— Questão 1 —
Cite o trecho do texto sobre ELA em veteranos que começa em "Estudo aponta riscos" e termina em "de 75 anos.".
— Questão 2 —
Liste os exemplos de condições de trabalho que, segundo o texto sobre ELA em veteranos, podem contribuir para o aumento do risco.
— Questão 3 —
Em qual periódico foi publicado o estudo descrito no texto sobre ELA em veteranos?

====== Texto de leitura ======

Veteranos da Força Aérea, Marinha e Guarda Costeira dos EUA apresentam taxas mais altas de ELA
Um estudo que analisou registros de quase 10 milhões de veteranos entre 2000 e 2024 revelou que militares das forças aéreas, da marinha e da guarda costeira dos EUA apresentam taxas de Esclerose Lateral Amiotrófica (ELA) de 15% a 29% superiores aos veteranos do Exército. Além disso, oficiais masculinos apresentaram um risco 64% maior de desenvolver a doença em comparação com militares de baixa patente. Embora a causa exata não tenha sido identificada, pesquisadores sugerem que as diferentes condições de trabalho, como exposição a substâncias químicas, estresse psicossocial e fatores ambientais, podem contribuir para o aumento do risco.
Estudo aponta riscos diferenciados
O estudo, publicado no periódico Neurology, analisou cerca de 14.500 diagnósticos de ELA. Os pesquisadores observaram que, embora a ELA seja uma doença rara e o risco geral permaneça baixo, as disparidades entre as forças armadas e entre os postos de comando são estatisticamente significativas. O estudo destaca que homens com menos de 61 anos apresentaram diferenças mais acentuadas do que aqueles acima de 75 anos.

====== Trechos de dados ======

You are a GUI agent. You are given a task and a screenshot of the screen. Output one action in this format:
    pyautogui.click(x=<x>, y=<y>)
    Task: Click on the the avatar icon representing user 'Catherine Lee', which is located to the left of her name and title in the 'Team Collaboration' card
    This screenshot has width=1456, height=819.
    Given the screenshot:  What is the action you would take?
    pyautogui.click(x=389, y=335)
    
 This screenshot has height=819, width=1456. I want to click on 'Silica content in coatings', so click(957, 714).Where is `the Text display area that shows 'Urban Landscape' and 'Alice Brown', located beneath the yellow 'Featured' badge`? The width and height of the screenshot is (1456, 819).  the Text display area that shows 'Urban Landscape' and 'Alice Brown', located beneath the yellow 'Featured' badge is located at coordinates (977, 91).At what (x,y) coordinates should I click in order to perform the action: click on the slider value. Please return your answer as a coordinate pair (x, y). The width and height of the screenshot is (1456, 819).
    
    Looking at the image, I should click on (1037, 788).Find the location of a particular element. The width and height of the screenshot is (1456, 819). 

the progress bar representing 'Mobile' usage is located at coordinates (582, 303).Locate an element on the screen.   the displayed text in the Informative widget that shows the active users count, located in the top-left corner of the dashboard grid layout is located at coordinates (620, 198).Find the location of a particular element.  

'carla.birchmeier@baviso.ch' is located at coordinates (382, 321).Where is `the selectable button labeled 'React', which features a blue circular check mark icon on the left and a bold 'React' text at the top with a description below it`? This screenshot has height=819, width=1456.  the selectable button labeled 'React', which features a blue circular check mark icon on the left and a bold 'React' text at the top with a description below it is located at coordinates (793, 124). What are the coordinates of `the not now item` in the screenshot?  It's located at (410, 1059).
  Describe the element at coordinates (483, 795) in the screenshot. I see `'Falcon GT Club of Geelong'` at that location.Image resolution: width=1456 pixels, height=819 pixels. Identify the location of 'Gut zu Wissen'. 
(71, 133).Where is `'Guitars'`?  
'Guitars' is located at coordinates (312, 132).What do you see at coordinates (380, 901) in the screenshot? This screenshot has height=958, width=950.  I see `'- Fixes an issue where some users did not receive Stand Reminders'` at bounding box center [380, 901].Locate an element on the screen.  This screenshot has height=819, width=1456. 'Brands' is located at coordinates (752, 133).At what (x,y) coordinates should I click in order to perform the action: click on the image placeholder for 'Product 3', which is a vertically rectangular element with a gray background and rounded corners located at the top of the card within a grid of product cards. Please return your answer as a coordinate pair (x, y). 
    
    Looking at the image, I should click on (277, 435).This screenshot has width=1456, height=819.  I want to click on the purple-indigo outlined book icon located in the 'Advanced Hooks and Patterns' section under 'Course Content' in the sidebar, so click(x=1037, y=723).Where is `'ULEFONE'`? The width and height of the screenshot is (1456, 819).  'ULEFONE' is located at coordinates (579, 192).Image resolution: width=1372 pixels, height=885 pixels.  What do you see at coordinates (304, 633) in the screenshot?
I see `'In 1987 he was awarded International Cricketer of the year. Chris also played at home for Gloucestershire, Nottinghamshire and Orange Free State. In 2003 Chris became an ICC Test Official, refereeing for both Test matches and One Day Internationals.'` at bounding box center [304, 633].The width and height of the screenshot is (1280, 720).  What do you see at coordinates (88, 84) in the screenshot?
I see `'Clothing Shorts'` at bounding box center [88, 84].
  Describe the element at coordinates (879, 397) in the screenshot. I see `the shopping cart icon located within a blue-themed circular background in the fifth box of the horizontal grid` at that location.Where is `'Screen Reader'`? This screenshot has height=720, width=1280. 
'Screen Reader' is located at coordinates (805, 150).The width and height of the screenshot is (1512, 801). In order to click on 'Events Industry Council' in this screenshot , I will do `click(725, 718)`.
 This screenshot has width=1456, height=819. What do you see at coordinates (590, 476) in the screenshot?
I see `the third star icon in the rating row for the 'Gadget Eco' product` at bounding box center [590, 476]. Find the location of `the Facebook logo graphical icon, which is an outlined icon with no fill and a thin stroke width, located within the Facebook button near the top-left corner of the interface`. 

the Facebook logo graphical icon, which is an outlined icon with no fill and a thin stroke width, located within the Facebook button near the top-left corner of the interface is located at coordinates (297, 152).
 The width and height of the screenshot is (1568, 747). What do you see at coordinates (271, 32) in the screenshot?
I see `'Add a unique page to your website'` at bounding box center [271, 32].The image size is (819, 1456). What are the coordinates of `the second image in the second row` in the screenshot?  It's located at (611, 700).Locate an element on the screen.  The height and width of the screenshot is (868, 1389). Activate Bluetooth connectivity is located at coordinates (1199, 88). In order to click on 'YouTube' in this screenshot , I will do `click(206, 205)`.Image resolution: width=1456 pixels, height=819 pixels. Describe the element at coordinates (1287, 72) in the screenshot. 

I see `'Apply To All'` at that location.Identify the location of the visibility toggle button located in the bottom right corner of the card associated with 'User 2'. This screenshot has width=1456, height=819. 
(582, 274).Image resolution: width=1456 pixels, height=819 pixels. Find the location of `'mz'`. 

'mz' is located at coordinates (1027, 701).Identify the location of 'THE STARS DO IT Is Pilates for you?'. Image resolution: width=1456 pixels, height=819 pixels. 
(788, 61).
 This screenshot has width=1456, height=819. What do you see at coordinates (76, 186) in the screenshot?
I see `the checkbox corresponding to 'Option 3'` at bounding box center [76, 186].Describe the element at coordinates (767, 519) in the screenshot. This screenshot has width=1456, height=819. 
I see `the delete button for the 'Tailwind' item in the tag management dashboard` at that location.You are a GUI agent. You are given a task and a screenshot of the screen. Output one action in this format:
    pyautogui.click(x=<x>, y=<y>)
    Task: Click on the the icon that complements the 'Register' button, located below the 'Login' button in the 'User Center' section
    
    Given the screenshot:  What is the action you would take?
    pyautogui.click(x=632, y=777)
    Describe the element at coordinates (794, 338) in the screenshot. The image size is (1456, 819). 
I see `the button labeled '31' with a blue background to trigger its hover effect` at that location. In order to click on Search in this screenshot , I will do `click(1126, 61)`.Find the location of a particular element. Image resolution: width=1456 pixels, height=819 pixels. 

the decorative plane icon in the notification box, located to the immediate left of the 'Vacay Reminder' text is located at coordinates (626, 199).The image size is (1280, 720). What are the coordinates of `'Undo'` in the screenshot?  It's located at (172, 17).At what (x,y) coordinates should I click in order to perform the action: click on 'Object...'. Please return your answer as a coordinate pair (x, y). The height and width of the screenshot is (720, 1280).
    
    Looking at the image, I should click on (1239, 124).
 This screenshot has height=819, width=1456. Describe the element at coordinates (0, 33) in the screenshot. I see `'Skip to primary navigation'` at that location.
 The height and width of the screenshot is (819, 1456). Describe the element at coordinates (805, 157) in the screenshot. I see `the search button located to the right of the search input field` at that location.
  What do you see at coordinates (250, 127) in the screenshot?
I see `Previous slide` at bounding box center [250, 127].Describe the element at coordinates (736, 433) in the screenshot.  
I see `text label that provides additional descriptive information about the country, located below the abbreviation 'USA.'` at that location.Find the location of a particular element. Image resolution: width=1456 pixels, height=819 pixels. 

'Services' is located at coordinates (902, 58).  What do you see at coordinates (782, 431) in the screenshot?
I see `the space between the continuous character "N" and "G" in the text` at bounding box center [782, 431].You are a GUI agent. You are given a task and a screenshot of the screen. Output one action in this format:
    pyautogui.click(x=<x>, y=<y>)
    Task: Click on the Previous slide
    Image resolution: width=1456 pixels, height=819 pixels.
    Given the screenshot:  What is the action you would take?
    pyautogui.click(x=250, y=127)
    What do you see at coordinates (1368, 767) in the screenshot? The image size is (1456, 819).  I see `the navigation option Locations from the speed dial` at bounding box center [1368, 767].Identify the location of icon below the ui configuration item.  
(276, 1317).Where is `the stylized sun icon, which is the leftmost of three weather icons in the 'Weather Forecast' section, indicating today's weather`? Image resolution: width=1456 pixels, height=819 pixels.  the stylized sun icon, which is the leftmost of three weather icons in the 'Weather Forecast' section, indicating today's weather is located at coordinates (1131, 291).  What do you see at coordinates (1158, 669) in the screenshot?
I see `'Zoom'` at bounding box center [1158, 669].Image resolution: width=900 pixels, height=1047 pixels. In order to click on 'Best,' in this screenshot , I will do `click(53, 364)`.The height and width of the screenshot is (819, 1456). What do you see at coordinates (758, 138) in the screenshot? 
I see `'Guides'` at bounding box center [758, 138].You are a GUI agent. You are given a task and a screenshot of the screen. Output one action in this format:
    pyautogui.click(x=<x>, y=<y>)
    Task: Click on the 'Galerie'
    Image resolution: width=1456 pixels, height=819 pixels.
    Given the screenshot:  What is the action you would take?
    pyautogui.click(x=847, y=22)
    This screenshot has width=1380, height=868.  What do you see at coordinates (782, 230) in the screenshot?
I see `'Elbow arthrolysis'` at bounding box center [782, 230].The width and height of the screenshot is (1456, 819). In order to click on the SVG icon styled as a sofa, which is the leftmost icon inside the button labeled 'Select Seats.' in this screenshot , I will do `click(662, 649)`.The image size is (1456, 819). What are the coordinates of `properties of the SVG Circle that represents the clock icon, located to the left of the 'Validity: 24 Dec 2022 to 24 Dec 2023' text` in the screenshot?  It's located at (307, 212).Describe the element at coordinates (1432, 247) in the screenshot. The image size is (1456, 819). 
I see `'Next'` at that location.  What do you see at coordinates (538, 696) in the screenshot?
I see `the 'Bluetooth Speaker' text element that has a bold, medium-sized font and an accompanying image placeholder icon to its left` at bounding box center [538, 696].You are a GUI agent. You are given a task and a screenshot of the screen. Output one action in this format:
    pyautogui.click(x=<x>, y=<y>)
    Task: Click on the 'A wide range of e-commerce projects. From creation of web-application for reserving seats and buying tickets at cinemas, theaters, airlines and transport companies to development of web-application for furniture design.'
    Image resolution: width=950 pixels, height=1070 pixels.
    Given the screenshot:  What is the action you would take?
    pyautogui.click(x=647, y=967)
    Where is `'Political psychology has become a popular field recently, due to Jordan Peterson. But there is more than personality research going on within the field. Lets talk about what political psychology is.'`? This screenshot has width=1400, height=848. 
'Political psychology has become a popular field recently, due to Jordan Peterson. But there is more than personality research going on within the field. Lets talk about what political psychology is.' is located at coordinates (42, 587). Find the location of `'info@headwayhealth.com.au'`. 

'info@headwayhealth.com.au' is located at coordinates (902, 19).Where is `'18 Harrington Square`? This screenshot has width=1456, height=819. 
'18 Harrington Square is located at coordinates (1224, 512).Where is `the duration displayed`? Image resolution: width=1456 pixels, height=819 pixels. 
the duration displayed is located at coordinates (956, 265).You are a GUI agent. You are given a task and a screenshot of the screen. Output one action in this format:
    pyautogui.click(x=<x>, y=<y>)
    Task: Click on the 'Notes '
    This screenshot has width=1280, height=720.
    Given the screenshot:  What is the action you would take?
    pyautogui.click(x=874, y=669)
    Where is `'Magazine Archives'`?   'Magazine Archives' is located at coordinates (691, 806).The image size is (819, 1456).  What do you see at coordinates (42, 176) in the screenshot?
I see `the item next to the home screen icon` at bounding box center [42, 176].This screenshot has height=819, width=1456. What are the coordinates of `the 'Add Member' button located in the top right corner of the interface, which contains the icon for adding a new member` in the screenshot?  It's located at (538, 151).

======

— Resposta da questão 1 —
Estudo aponta riscos diferenciados
O estudo, publicado no periódico Neurology, analisou cerca de 14.500 diagnósticos de ELA. Os pesquisadores observaram que, embora a ELA seja uma doença rara e o risco geral permaneça baixo, as disparidades entre as forças armadas e entre os postos de comando são estatisticamente significativas. O estudo destaca que homens com menos de 61 anos apresentaram diferenças mais acentuadas do que aqueles acima de 75 anos.

— Resposta da questão 2 —
Exposição a substâncias químicas, estresse psicossocial e fatores ambientais.

— Resposta da questão 3 —
No periódico Neurology.